## Given instruction
Begin at the line that has "Where should I click to: Select" and stop after the line that has "pyautogui.click(x=730, y=427)". Rewrite only those lines, swapping "screenshot" for "screen capture" and leaving everything else unchanged.

Pointing records for text and elements:
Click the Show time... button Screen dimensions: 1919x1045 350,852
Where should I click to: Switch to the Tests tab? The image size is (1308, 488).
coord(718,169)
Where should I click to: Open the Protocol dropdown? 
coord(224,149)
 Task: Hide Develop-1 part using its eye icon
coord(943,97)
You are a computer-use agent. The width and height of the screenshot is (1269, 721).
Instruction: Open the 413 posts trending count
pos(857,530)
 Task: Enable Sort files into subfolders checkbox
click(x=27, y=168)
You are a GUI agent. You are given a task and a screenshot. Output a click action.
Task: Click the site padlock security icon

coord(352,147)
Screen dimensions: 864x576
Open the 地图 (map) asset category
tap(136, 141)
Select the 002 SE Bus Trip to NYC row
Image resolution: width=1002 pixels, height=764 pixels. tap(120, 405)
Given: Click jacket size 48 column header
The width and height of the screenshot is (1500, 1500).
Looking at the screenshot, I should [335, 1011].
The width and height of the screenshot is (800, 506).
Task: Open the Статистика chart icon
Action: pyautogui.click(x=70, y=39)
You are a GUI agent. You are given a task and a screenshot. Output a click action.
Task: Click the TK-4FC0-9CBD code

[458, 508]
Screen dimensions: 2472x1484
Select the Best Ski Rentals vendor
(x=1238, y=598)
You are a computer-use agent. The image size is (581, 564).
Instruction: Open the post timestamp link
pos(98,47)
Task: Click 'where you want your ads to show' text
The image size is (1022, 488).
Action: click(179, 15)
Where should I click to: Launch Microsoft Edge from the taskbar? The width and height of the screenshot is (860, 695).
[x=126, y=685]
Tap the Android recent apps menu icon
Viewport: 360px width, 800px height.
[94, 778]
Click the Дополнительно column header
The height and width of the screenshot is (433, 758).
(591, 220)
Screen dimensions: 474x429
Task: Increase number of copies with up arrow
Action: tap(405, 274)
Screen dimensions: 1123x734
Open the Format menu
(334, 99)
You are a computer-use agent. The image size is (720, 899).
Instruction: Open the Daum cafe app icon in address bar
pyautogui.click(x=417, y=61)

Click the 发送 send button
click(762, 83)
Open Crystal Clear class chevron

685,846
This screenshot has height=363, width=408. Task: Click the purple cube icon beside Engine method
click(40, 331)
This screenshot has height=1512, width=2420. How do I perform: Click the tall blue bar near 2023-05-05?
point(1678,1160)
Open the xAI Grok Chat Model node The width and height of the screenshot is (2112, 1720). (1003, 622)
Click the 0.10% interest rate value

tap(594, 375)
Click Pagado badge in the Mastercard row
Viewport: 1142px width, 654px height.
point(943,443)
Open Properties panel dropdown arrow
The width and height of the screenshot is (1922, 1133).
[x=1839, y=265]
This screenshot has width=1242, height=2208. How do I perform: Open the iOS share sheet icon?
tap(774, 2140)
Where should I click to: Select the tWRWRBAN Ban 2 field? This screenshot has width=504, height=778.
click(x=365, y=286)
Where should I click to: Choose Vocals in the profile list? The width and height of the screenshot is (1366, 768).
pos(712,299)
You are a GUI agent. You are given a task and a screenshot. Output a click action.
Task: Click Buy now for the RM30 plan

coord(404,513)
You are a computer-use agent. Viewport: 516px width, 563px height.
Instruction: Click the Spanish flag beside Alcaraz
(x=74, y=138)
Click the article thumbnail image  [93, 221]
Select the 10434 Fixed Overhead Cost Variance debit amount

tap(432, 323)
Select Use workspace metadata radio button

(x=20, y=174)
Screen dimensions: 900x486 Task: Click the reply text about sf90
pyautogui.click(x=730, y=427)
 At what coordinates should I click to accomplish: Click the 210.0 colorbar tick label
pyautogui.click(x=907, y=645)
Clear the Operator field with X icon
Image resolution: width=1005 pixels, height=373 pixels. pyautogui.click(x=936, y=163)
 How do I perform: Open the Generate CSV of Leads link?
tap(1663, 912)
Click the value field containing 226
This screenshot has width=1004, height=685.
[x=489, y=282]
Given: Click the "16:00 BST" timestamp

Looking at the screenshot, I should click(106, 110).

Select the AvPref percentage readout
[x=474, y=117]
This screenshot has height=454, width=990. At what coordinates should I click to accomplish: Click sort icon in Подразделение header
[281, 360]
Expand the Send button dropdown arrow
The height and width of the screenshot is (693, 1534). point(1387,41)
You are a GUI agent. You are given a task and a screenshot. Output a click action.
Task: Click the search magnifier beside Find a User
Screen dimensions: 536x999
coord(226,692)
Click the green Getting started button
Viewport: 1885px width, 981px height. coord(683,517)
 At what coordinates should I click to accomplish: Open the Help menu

## Task solution
Where should I click to: Select the tWRWRBAN Ban 2 field? This screen capture has width=504, height=778.
click(x=365, y=286)
Where should I click to: Choose Vocals in the profile list? The width and height of the screen capture is (1366, 768).
pos(712,299)
You are a GUI agent. You are given a task and a screen capture. Output a click action.
Task: Click Buy now for the RM30 plan

coord(404,513)
You are a computer-use agent. Viewport: 516px width, 563px height.
Instruction: Click the Spanish flag beside Alcaraz
(x=74, y=138)
Click the article thumbnail image  [93, 221]
Select the 10434 Fixed Overhead Cost Variance debit amount

tap(432, 323)
Select Use workspace metadata radio button

(x=20, y=174)
Screen dimensions: 900x486 Task: Click the reply text about sf90
pyautogui.click(x=730, y=427)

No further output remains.